INPUT MATERIAL:
[Start of Attachment]

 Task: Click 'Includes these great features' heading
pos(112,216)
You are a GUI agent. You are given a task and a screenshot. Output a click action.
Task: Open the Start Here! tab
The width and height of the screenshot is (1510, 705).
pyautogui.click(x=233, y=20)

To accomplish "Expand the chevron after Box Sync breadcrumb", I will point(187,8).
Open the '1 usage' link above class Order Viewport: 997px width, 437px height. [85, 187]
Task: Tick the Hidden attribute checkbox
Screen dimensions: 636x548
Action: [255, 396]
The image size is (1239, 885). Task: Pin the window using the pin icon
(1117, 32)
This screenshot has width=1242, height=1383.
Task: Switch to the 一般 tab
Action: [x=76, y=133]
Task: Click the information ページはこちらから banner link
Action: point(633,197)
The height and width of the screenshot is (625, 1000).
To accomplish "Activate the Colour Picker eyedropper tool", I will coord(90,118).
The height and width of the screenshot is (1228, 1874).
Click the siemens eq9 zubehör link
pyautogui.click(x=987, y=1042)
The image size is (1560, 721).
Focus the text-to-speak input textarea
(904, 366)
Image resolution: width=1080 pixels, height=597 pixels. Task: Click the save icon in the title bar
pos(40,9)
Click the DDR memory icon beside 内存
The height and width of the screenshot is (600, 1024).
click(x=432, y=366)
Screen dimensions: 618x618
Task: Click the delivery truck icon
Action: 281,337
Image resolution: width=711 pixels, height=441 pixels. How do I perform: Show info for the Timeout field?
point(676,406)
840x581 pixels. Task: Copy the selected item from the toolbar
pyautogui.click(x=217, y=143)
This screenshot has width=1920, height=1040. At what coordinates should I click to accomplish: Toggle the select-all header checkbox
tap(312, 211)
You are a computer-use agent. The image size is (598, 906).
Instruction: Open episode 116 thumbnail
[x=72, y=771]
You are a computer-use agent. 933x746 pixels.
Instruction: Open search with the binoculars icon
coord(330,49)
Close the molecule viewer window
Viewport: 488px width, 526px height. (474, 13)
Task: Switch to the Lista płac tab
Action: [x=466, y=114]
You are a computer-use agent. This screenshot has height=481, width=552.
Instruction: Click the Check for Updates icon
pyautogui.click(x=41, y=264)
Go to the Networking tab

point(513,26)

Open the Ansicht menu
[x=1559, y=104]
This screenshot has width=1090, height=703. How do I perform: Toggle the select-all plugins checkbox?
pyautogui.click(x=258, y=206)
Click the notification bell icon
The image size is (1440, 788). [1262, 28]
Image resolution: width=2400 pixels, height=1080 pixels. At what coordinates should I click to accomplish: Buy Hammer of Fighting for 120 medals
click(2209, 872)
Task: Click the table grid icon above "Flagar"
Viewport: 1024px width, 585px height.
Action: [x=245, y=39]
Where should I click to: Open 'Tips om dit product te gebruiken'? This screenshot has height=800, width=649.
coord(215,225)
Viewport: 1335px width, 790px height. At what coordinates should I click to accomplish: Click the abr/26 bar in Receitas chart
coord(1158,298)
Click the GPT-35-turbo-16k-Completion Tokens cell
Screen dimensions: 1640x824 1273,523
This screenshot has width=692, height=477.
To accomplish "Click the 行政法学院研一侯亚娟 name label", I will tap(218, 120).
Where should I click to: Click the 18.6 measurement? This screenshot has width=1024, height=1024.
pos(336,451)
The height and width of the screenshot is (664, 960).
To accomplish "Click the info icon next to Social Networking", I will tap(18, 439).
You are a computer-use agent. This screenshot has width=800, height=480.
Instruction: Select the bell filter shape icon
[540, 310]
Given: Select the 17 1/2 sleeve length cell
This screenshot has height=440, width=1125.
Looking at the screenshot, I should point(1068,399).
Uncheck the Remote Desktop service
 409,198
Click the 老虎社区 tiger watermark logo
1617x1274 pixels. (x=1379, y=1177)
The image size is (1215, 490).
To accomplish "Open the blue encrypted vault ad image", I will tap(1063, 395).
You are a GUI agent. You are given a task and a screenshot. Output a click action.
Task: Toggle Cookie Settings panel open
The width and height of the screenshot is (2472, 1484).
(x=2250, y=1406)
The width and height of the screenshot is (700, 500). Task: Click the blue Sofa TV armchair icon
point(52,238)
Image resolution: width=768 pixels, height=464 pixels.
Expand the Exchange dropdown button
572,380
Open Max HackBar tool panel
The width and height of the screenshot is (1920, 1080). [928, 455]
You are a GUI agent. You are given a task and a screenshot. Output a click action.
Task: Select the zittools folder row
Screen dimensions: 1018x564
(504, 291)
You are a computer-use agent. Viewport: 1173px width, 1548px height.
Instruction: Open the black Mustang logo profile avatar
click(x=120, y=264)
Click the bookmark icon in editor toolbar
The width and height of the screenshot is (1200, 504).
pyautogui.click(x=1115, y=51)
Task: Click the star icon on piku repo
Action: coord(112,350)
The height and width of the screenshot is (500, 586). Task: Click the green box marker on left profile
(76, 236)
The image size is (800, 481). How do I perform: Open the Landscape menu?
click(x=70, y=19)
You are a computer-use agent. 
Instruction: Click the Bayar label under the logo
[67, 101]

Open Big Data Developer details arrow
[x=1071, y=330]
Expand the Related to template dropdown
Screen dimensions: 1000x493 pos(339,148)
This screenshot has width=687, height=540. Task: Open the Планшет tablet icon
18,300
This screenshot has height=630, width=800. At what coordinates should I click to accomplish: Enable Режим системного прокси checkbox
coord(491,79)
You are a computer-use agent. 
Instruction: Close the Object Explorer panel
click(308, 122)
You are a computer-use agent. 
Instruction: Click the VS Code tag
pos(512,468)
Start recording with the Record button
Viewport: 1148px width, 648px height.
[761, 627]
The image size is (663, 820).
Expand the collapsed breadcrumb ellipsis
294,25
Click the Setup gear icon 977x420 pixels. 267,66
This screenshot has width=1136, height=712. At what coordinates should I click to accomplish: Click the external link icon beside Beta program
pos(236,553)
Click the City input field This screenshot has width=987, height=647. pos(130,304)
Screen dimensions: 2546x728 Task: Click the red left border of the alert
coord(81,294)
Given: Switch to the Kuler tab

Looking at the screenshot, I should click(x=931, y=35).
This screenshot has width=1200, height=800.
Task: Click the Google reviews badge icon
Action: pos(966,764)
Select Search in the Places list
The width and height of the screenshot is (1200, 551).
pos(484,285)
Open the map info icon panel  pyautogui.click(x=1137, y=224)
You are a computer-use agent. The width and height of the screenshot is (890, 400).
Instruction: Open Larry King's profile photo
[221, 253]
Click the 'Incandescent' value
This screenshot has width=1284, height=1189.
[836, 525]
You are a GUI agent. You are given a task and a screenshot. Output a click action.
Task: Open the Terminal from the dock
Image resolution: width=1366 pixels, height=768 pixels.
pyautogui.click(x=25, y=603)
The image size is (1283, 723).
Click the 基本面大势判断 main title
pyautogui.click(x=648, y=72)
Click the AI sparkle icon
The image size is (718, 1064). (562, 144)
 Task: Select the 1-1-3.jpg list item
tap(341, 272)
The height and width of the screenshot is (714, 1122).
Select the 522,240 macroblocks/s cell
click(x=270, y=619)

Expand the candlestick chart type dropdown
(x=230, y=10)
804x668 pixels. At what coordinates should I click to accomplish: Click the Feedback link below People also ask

[End of Attachment]

Print the material once more, exactly.

EXERCISE ANSWER:
 Task: Click 'Includes these great features' heading
pos(112,216)
You are a GUI agent. You are given a task and a screenshot. Output a click action.
Task: Open the Start Here! tab
The width and height of the screenshot is (1510, 705).
pyautogui.click(x=233, y=20)

To accomplish "Expand the chevron after Box Sync breadcrumb", I will point(187,8).
Open the '1 usage' link above class Order Viewport: 997px width, 437px height. [85, 187]
Task: Tick the Hidden attribute checkbox
Screen dimensions: 636x548
Action: [255, 396]
The image size is (1239, 885). Task: Pin the window using the pin icon
(1117, 32)
This screenshot has width=1242, height=1383.
Task: Switch to the 一般 tab
Action: [x=76, y=133]
Task: Click the information ページはこちらから banner link
Action: point(633,197)
The height and width of the screenshot is (625, 1000).
To accomplish "Activate the Colour Picker eyedropper tool", I will coord(90,118).
The height and width of the screenshot is (1228, 1874).
Click the siemens eq9 zubehör link
pyautogui.click(x=987, y=1042)
The image size is (1560, 721).
Focus the text-to-speak input textarea
(904, 366)
Image resolution: width=1080 pixels, height=597 pixels. Task: Click the save icon in the title bar
pos(40,9)
Click the DDR memory icon beside 内存
The height and width of the screenshot is (600, 1024).
click(x=432, y=366)
Screen dimensions: 618x618
Task: Click the delivery truck icon
Action: 281,337
Image resolution: width=711 pixels, height=441 pixels. How do I perform: Show info for the Timeout field?
point(676,406)
840x581 pixels. Task: Copy the selected item from the toolbar
pyautogui.click(x=217, y=143)
This screenshot has width=1920, height=1040. At what coordinates should I click to accomplish: Toggle the select-all header checkbox
tap(312, 211)
You are a computer-use agent. The image size is (598, 906).
Instruction: Open episode 116 thumbnail
[x=72, y=771]
You are a computer-use agent. 933x746 pixels.
Instruction: Open search with the binoculars icon
coord(330,49)
Close the molecule viewer window
Viewport: 488px width, 526px height. (474, 13)
Task: Switch to the Lista płac tab
Action: [x=466, y=114]
You are a computer-use agent. This screenshot has height=481, width=552.
Instruction: Click the Check for Updates icon
pyautogui.click(x=41, y=264)
Go to the Networking tab

point(513,26)

Open the Ansicht menu
[x=1559, y=104]
This screenshot has width=1090, height=703. How do I perform: Toggle the select-all plugins checkbox?
pyautogui.click(x=258, y=206)
Click the notification bell icon
The image size is (1440, 788). [1262, 28]
Image resolution: width=2400 pixels, height=1080 pixels. At what coordinates should I click to accomplish: Buy Hammer of Fighting for 120 medals
click(2209, 872)
Task: Click the table grid icon above "Flagar"
Viewport: 1024px width, 585px height.
Action: [x=245, y=39]
Where should I click to: Open 'Tips om dit product te gebruiken'? This screenshot has height=800, width=649.
coord(215,225)
Viewport: 1335px width, 790px height. At what coordinates should I click to accomplish: Click the abr/26 bar in Receitas chart
coord(1158,298)
Click the GPT-35-turbo-16k-Completion Tokens cell
Screen dimensions: 1640x824 1273,523
This screenshot has width=692, height=477.
To accomplish "Click the 行政法学院研一侯亚娟 name label", I will tap(218, 120).
Where should I click to: Click the 18.6 measurement? This screenshot has width=1024, height=1024.
pos(336,451)
The height and width of the screenshot is (664, 960).
To accomplish "Click the info icon next to Social Networking", I will tap(18, 439).
You are a computer-use agent. This screenshot has width=800, height=480.
Instruction: Select the bell filter shape icon
[540, 310]
Given: Select the 17 1/2 sleeve length cell
This screenshot has height=440, width=1125.
Looking at the screenshot, I should point(1068,399).
Uncheck the Remote Desktop service
 409,198
Click the 老虎社区 tiger watermark logo
1617x1274 pixels. (x=1379, y=1177)
The image size is (1215, 490).
To accomplish "Open the blue encrypted vault ad image", I will tap(1063, 395).
You are a GUI agent. You are given a task and a screenshot. Output a click action.
Task: Toggle Cookie Settings panel open
The width and height of the screenshot is (2472, 1484).
(x=2250, y=1406)
The width and height of the screenshot is (700, 500). Task: Click the blue Sofa TV armchair icon
point(52,238)
Image resolution: width=768 pixels, height=464 pixels.
Expand the Exchange dropdown button
572,380
Open Max HackBar tool panel
The width and height of the screenshot is (1920, 1080). [928, 455]
You are a GUI agent. You are given a task and a screenshot. Output a click action.
Task: Select the zittools folder row
Screen dimensions: 1018x564
(504, 291)
You are a computer-use agent. Viewport: 1173px width, 1548px height.
Instruction: Open the black Mustang logo profile avatar
click(x=120, y=264)
Click the bookmark icon in editor toolbar
The width and height of the screenshot is (1200, 504).
pyautogui.click(x=1115, y=51)
Task: Click the star icon on piku repo
Action: coord(112,350)
The height and width of the screenshot is (500, 586). Task: Click the green box marker on left profile
(76, 236)
The image size is (800, 481). How do I perform: Open the Landscape menu?
click(x=70, y=19)
You are a computer-use agent. 
Instruction: Click the Bayar label under the logo
[67, 101]

Open Big Data Developer details arrow
[x=1071, y=330]
Expand the Related to template dropdown
Screen dimensions: 1000x493 pos(339,148)
This screenshot has width=687, height=540. Task: Open the Планшет tablet icon
18,300
This screenshot has height=630, width=800. At what coordinates should I click to accomplish: Enable Режим системного прокси checkbox
coord(491,79)
You are a computer-use agent. 
Instruction: Close the Object Explorer panel
click(308, 122)
You are a computer-use agent. 
Instruction: Click the VS Code tag
pos(512,468)
Start recording with the Record button
Viewport: 1148px width, 648px height.
[761, 627]
The image size is (663, 820).
Expand the collapsed breadcrumb ellipsis
294,25
Click the Setup gear icon 977x420 pixels. 267,66
This screenshot has width=1136, height=712. At what coordinates should I click to accomplish: Click the external link icon beside Beta program
pos(236,553)
Click the City input field This screenshot has width=987, height=647. pos(130,304)
Screen dimensions: 2546x728 Task: Click the red left border of the alert
coord(81,294)
Given: Switch to the Kuler tab

Looking at the screenshot, I should click(x=931, y=35).
This screenshot has width=1200, height=800.
Task: Click the Google reviews badge icon
Action: pos(966,764)
Select Search in the Places list
The width and height of the screenshot is (1200, 551).
pos(484,285)
Open the map info icon panel  pyautogui.click(x=1137, y=224)
You are a computer-use agent. The width and height of the screenshot is (890, 400).
Instruction: Open Larry King's profile photo
[221, 253]
Click the 'Incandescent' value
This screenshot has width=1284, height=1189.
[836, 525]
You are a GUI agent. You are given a task and a screenshot. Output a click action.
Task: Open the Terminal from the dock
Image resolution: width=1366 pixels, height=768 pixels.
pyautogui.click(x=25, y=603)
The image size is (1283, 723).
Click the 基本面大势判断 main title
pyautogui.click(x=648, y=72)
Click the AI sparkle icon
The image size is (718, 1064). (562, 144)
 Task: Select the 1-1-3.jpg list item
tap(341, 272)
The height and width of the screenshot is (714, 1122).
Select the 522,240 macroblocks/s cell
click(x=270, y=619)

Expand the candlestick chart type dropdown
(x=230, y=10)
804x668 pixels. At what coordinates should I click to accomplish: Click the Feedback link below People also ask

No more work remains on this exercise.